Growing up in Kansas City, Missouri, Jawole Willa Jo Zollar liked to party: “In my generation [she’s now 49], it was completely different. We danced to live bands when we would go out to clubs. Oftentimes r&b was jazz-infused.” Friday and Saturday at Aaron Davis Hall, her choreography for Soul Deep, a collaboration with jazz composer David Murray, evokes this period. Murray’s Octet shares the stage with 10 dancers: Zollar, her Urban Bush Women, and three male guest artists.

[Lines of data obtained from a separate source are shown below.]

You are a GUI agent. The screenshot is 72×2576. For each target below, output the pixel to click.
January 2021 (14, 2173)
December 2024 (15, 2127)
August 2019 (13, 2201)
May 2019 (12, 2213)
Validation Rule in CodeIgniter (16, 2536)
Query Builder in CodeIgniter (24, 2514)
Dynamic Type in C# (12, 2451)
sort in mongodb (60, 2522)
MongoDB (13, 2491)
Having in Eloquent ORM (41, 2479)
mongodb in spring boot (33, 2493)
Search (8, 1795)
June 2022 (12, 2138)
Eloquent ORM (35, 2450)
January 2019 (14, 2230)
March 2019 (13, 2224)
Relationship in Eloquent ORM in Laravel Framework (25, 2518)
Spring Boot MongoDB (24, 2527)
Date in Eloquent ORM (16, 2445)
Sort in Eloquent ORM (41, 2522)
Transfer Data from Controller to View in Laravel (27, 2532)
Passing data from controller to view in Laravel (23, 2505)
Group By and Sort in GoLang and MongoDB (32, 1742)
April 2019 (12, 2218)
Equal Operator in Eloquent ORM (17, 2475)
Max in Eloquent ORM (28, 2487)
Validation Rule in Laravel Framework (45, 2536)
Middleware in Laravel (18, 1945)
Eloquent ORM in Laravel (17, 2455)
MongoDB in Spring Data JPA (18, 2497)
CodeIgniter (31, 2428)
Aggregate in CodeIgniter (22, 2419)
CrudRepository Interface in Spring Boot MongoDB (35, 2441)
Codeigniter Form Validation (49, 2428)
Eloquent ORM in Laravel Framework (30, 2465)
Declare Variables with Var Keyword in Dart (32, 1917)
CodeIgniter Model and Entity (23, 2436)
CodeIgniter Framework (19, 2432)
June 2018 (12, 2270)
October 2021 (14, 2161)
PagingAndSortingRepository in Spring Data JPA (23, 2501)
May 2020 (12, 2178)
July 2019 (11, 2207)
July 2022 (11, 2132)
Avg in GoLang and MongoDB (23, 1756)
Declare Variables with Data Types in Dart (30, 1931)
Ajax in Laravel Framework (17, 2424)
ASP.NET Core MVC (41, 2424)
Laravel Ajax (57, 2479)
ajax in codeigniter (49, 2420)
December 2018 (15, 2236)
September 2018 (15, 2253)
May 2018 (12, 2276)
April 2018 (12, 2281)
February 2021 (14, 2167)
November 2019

“I felt like I needed more than seven dancers to match the power of the Octet,” Zollar explains. “I wanted to make this piece so that lovers of Murray’s music would come and feel satisfied. They wouldn’t be sitting there saying, ‘I wish those dancers would get out of the way so the band could really play.’ I wanted to create something where it really is an equal marriage. Music is often seen as an accompaniment for dance. It would be unfortunate to look at this piece that way.”
Soul Deep‘s first section, “Saturday Night,” will be followed by “Sunday Morning—From a Whisper to a Shout.” “I have to admit that I named it a little bit as my own in-joke after the Joan Acocella article,” says Zollar, referring to Acocella’s New Yorker description of Alvin Ailey’s masterpieces as “Saturday Night” (Blues Suite) and “Sunday Morning” (Revelations). “There’s more than one way to do Saturday night and Sunday morning. She states it as if it’s a stereotypical idea, but in fact it is very much rooted in African American culture. I’m hoping people will see that there’s such a connection between the sacred and the secular. What is happening when people are partying is not so much different from what happens when you are taken by the spirit in worship.”